The problem - Duplicate everything from the line containing "The height and width of the screenshot is (608, 810)." down to the line containing "Action: (12, 57)", both included.

Item-finding entries

——

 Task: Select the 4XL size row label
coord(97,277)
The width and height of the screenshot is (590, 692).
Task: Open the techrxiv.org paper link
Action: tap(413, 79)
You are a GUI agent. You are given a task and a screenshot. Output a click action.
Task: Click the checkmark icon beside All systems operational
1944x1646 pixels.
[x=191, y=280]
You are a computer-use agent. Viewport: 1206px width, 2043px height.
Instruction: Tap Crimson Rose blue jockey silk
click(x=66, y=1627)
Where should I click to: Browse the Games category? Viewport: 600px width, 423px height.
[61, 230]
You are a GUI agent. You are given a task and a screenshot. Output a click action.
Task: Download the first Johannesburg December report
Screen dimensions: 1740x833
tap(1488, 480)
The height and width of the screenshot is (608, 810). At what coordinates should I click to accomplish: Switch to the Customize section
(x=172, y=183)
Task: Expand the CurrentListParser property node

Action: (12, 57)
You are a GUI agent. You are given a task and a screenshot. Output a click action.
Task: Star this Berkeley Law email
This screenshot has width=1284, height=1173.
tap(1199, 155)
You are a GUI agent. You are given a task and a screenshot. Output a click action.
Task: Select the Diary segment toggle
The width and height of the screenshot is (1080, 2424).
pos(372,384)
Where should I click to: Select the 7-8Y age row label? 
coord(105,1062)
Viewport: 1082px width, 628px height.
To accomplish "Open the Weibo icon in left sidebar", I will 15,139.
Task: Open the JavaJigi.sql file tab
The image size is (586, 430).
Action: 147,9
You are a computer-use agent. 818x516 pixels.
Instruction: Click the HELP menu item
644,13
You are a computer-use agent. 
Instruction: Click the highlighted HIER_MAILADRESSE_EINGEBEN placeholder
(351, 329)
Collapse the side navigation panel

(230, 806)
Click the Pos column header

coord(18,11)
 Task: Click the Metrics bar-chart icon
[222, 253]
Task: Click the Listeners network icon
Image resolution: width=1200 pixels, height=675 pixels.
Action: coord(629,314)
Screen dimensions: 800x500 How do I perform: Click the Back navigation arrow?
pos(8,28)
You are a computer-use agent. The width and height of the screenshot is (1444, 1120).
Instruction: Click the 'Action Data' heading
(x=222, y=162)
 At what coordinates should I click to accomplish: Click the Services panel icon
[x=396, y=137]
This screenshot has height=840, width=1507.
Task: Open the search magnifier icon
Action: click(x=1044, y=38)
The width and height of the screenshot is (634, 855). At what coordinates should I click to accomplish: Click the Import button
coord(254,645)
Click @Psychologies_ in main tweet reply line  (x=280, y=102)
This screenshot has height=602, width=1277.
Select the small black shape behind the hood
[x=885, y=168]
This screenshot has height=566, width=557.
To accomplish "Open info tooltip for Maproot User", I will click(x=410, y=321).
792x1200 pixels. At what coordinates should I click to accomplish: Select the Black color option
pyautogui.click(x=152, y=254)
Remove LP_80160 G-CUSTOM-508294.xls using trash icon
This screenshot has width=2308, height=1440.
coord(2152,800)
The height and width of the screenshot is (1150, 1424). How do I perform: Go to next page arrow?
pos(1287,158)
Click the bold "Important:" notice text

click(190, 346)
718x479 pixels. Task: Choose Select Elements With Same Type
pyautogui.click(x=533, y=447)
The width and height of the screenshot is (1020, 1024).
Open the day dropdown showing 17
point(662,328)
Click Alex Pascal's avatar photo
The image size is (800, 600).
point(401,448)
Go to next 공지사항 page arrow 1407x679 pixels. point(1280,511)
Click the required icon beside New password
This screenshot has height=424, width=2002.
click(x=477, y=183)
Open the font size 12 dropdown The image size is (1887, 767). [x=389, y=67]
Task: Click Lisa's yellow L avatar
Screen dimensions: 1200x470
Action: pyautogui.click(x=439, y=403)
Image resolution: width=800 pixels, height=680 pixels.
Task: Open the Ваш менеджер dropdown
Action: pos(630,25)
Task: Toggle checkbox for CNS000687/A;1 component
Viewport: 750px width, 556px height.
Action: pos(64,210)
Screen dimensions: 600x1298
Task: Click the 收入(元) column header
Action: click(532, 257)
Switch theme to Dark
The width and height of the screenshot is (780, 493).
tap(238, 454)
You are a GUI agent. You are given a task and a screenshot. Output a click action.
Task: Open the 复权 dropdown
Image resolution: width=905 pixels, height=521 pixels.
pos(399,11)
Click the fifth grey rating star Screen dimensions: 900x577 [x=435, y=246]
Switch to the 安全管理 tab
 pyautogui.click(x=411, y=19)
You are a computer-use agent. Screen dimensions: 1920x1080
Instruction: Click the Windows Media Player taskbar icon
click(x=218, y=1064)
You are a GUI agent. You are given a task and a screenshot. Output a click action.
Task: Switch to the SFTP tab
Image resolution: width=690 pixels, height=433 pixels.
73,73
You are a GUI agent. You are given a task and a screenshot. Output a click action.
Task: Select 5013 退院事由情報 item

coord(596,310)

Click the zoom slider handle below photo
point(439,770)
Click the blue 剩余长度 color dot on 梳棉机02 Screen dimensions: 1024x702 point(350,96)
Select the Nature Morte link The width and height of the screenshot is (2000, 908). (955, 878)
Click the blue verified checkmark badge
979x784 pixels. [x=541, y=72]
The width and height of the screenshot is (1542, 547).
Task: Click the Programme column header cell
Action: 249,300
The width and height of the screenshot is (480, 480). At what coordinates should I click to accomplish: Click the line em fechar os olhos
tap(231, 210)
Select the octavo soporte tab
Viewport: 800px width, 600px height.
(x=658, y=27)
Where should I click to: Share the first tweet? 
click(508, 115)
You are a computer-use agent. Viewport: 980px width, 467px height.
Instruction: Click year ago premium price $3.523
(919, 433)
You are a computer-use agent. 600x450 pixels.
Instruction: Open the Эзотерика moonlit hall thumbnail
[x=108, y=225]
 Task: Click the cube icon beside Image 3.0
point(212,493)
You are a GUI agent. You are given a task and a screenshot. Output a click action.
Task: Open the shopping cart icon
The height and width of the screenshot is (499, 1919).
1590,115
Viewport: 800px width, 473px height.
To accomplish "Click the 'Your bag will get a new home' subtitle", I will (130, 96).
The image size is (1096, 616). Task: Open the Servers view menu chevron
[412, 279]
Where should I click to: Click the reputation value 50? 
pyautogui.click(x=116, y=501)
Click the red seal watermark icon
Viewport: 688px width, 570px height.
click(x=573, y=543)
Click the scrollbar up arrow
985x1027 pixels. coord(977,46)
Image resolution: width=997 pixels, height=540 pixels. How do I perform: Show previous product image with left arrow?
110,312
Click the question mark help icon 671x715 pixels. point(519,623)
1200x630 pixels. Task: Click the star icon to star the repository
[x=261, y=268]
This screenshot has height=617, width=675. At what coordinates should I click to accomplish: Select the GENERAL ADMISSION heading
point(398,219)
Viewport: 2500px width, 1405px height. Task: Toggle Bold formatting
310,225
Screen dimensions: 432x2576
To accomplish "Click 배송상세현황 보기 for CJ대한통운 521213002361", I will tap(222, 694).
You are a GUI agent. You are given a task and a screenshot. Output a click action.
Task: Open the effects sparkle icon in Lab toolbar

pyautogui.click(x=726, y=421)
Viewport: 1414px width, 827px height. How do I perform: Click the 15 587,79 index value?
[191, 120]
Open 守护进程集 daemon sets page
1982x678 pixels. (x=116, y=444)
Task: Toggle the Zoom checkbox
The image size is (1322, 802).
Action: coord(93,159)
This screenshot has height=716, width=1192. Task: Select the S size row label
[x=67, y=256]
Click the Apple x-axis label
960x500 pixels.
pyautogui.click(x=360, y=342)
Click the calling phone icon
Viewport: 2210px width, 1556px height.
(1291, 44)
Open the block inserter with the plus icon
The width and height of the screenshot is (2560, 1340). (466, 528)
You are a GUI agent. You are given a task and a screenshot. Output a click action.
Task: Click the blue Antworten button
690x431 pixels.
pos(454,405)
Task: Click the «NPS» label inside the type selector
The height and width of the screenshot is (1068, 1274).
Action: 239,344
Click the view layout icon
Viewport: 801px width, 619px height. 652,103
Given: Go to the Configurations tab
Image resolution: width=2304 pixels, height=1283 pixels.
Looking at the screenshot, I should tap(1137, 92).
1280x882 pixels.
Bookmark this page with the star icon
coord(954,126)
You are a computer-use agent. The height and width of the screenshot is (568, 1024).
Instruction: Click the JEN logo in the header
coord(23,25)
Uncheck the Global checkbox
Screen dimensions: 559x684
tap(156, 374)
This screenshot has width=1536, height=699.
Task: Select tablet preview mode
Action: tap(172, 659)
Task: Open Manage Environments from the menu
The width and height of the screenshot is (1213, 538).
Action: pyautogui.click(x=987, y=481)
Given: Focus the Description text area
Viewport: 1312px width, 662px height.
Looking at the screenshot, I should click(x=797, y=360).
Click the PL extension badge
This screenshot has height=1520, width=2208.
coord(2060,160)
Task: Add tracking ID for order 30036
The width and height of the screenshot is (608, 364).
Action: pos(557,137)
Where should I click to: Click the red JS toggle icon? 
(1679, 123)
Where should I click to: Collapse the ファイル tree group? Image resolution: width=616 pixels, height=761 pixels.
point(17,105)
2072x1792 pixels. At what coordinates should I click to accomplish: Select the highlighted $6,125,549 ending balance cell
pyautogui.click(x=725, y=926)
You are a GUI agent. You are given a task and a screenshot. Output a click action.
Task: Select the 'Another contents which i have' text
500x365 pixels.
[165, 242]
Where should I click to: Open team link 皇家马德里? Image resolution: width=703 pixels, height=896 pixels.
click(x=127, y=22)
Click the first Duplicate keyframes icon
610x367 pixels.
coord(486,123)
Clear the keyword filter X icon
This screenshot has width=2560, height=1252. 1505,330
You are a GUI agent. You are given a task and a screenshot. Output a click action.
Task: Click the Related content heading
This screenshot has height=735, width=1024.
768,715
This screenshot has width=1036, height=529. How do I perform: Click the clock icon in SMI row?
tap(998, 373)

——

Finished answer -
The height and width of the screenshot is (608, 810). At what coordinates should I click to accomplish: Switch to the Customize section
(x=172, y=183)
Task: Expand the CurrentListParser property node

Action: (12, 57)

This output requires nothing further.